Wed, 01/25/2023 - 16:09
Finn Byrnes, who is to play football at Stony Brook University in the fall, scored a career-high 19 points in East Hampton’s 66-31 win at Miller Place Friday. 
Craig Macnaughton

East Hampton High School’s boys basketball team remained at the top of Division IV as of Monday given its two lopsided wins over Eastport-South Manor and Miller Place last week.

“It’s all good,” Dan White, the team’s coach, said over the weekend. “We’re healthy and we’re getting better.”

On Jan. 16, the Bonackers easily defeated Eastport-South Manor 65-43, and, on Friday they won 64-31 at Miller Place. In that game, Finn Byrnes, one of East Hampton’s inside men, who is to play football at Stony Brook University come the fall, scored a career-high 19 points. Toby Foster, a freshman subbing at one of the guard positions for Liam Fowkes, who was ill, finished with 11, and Jack Dickinson and Luke Reese each had 10. The win improved East Hampton to 8-1 in league play. The Bonackers were to have played Hampton Bays at home Tuesday, and are to play Sayville here this evening.

Boys Swimming

The boys swimming team’s coaches honored the team’s five seniors — Nicky Badilla, Ottavio Petrocino, Daniel Rossano, Luke Tarbet, and Tenzin Tamang — last Thursday at the Y.M.C.A. East Hampton RECenter before a meet with Northport, which only had five competitors.
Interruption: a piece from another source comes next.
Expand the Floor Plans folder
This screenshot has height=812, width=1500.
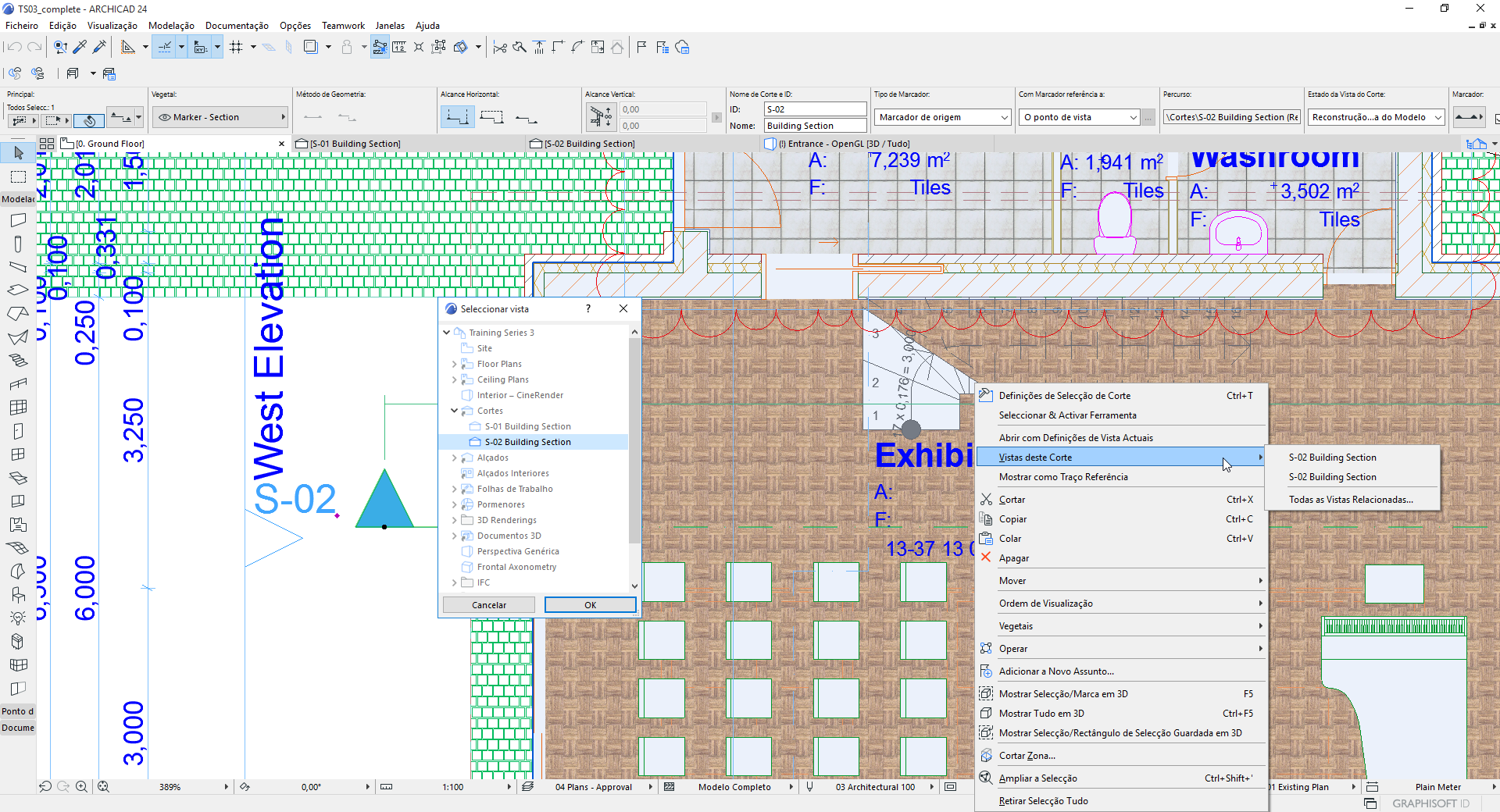[455, 364]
It was the last home meet of the season for Craig Brierley’s squad, which cruised to an 83-41 win, evening its league record at 3-3, and improving its overall record to 5-4.

Before the meet began, each of the seniors was met at the end of a 25-yard “highlight lap” by a junior they’d picked to succeed them as a team leader next season. 
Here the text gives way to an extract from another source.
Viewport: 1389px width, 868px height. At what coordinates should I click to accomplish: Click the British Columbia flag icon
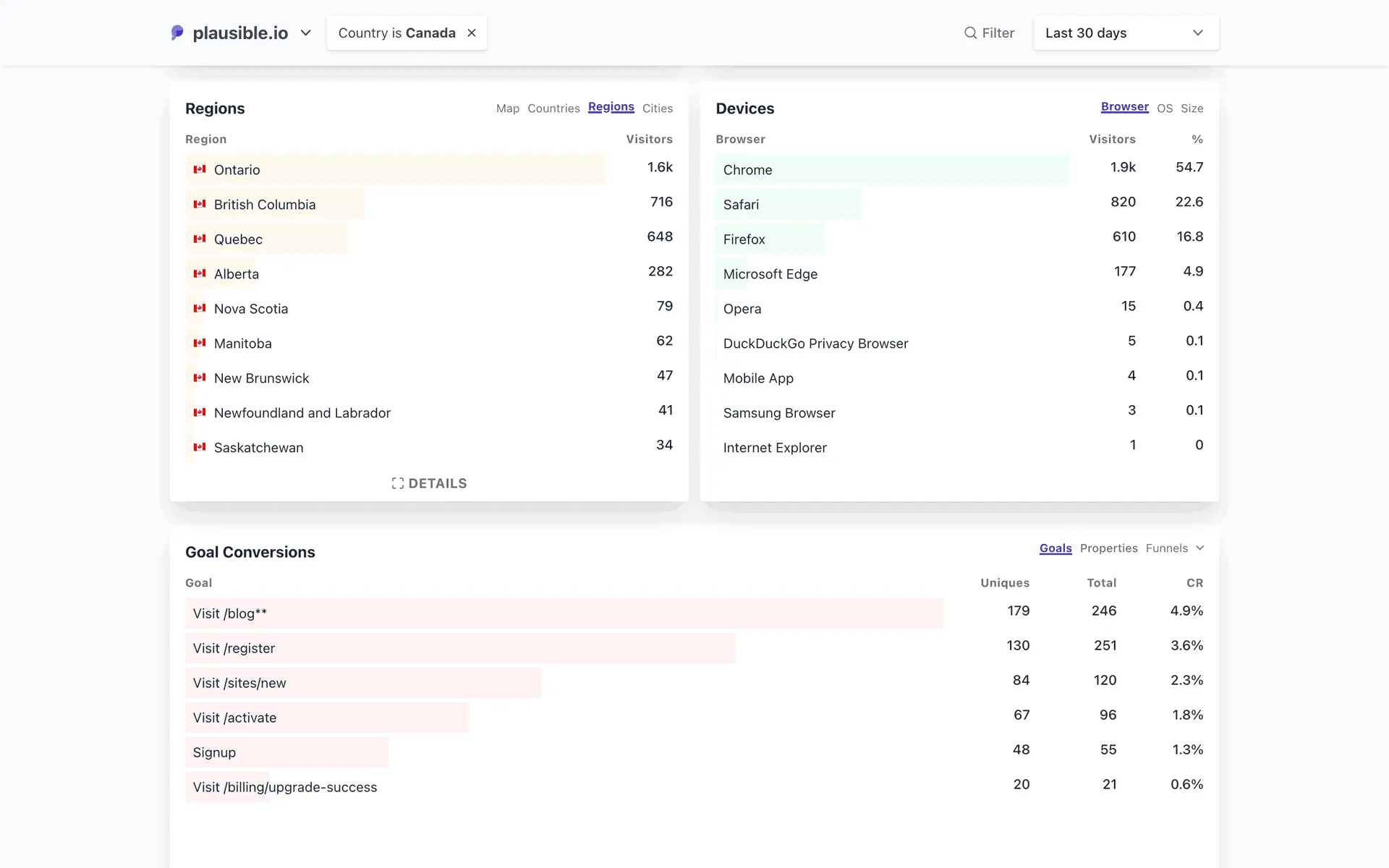point(200,204)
Bonac swimmers won the first six events contested — the 200 medley relay, the 200 freestyle, the 200 individual medley, the 50 freestyle, the 100 butterfly, and the 100 freestyle — before Northport won one, the 500 freestyle. That was the only blip that night as the home team went on to win the final four races — the 200 free relay, the 100 backstroke, the 100 breaststroke, and the 400 free relay.
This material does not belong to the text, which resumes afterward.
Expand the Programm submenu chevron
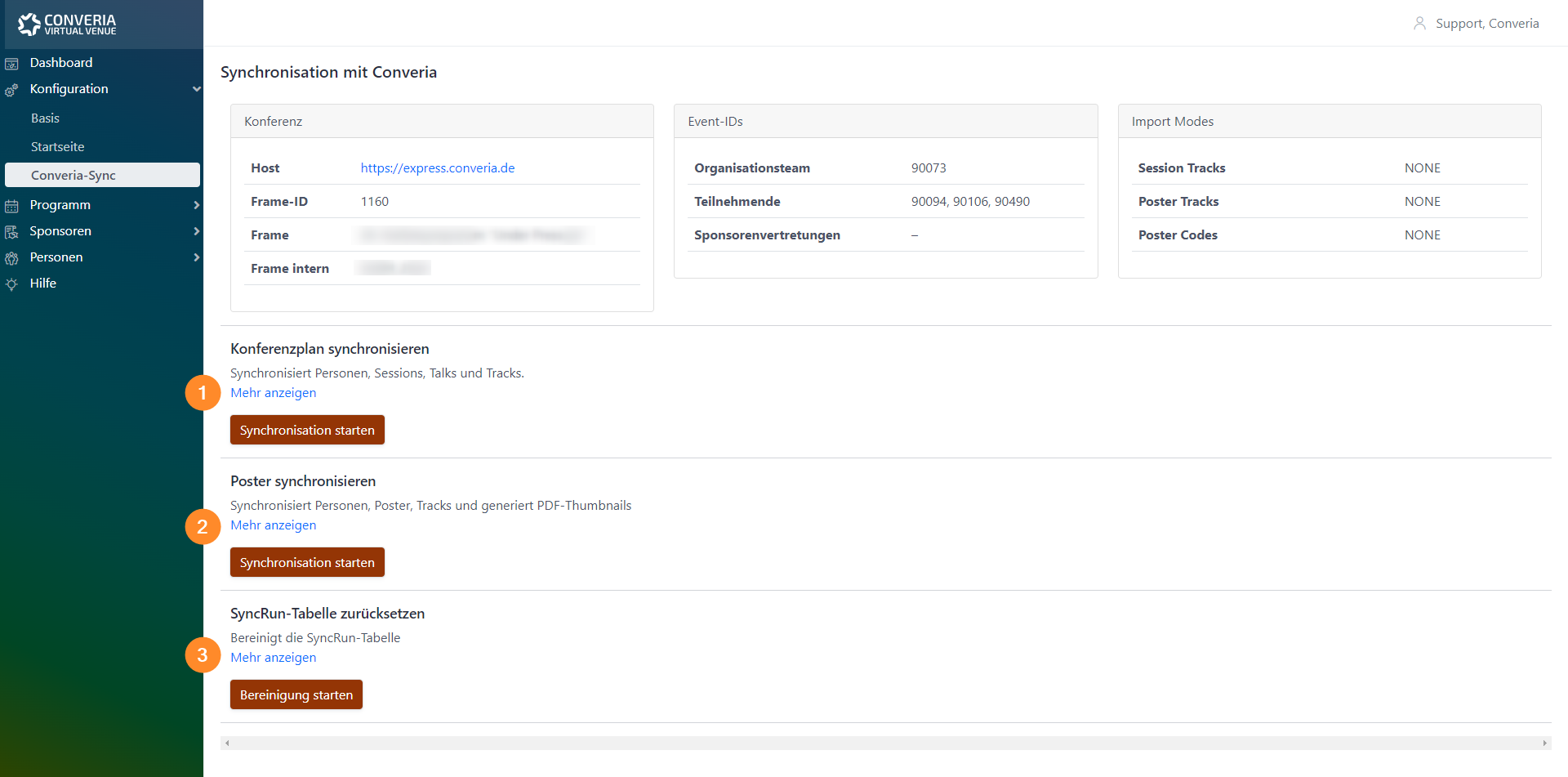Viewport: 1568px width, 777px height. (x=195, y=205)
Badilla won the 50 free and the 100 breast in personal best times. Petrocino’s 50-yard backstroke lap in the 200 medley relay was a season-best. Rossano swam in the three relays and turned in a personal best time in the 50 free. Tamang also swam in three relays, and won the 100 butterfly race in a personal best time. And Tarbet swam best times in the 50 free and 100 fly.

More Basketball

Six seniors on East Hampton High’s girls basketball team — Claire McGovern, Baye Bogetti, Chloe Swickard, Caroline DiSunno, K.K. Gilbert, and Grace Merkert —  were feted on Friday at a “Senior” game with Smithtown Christian, a team that had given East Hampton trouble earlier in the season, but which the Bonackers clobbered 62-26 that night.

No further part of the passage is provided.